X-linked retinoschisis (XLRS) is an uncommon inherited retinal degeneration (IRD), with a prevalent estimate ranging from 1 to 5,000 to 1 in 25,000 cases, mainly affected in males however, a number of female carriers may exhibit the phenotype due to altered X-inactivation. XLRS is caused by mutations in the RS1 gene, encoding a retinal protein, retinoschisin, which plays a key role in maintaining the retinal structure. The protein is expressed and localized in the surface of photoreceptor and bipolar cells, functioning in cell-to-cell adhesion, maintaining tissue integrity and homeostasis, and regulates apoptosis signalling.
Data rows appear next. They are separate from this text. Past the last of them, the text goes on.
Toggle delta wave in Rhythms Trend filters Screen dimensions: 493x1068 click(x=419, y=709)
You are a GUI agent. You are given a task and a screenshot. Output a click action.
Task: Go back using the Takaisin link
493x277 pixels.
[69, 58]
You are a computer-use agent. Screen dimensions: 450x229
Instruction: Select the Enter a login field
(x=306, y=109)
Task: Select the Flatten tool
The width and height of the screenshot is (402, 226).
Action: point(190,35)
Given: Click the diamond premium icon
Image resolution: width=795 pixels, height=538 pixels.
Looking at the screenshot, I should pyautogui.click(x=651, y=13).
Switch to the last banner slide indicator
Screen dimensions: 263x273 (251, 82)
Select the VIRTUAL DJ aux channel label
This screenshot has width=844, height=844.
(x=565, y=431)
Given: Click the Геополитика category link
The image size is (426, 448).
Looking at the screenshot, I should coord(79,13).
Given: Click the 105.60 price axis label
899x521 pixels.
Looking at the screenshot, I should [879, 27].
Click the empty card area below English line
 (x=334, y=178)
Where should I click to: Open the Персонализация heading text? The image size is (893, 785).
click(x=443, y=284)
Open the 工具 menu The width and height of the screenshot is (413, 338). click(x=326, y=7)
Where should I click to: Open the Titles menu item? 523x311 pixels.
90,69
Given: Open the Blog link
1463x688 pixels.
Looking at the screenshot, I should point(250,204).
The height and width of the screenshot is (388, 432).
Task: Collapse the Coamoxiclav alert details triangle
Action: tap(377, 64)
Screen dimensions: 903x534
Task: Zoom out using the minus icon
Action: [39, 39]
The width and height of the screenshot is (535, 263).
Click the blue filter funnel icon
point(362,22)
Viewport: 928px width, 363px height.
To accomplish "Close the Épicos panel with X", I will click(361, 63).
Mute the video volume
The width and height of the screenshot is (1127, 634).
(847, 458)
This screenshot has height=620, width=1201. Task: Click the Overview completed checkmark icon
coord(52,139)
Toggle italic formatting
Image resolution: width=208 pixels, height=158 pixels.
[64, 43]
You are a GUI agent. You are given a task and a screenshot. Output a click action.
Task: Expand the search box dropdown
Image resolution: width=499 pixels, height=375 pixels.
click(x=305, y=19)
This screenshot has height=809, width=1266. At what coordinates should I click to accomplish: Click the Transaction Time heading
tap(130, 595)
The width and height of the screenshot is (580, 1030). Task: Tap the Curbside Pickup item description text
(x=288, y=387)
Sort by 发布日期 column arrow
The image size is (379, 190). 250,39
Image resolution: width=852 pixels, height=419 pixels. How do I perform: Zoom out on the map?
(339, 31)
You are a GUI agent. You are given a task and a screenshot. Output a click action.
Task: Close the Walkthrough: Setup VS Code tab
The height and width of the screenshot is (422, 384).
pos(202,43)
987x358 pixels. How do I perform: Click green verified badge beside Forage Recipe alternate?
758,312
The deficiency or absence of retinoschisin in XLRS leads to photoreceptor degeneration due to cell apoptosis and disruption of the retinal layers. The disorder causes schisis (or splitting) of the neural retina leading to reduced visual acuity and disturbances in central vision, strabismus or nystagmus, affecting from an early age impacting daily function, including difficulty with reading and obtaining a driver’s license. Mutations of the RS1 gene comprise >200 alterations, most of which are missense and the majority occur in exon 4-6, corresponding to the discoidin domain of the protein. The disease can be highly variable make it challenging to correlate genotype-to-phenotype for patients.
Figure 1. Highlighted at Atsena Therapeutics’ website*, the company shows to schisis (or splitting) of the neural retina leading to reduced visual acuity caused by mutations in the RS1 gene, and; delivery optimization of AAV.-RS1.SPR (spread) allowing for subretinal injection in the peripheral retina, avoiding foveal detachment and potential trauma and efficiently transduces the vector to foveal photoreceptors covering a larger area resulting in wider area of retinal transduction.(* https://atsenatx.com/wp-content/uploads/2023/12/ESGCT2023_INDXLRS-1.pdf).
Following the announcement, Patrick Ritschel, Chief Executive Officer of Atsena Therapeutics commented that, “this regulatory milestone marks another significant step toward delivering a potentially first- and best-in-class gene therapy for patients living with XLRS. The agency’s agreement will expedite the clinical development of ATSN-201 by at least 1.5 years, compared to a separate Phase 3 clinical trial. If approved, this would be the first available treatment for XLRS, offering hope to patients and families affected by this inherited retinal disease. We’re grateful for the FDA’s continued guidance as we continue to advance this trial and prepare for filing a BLA in early 2028.”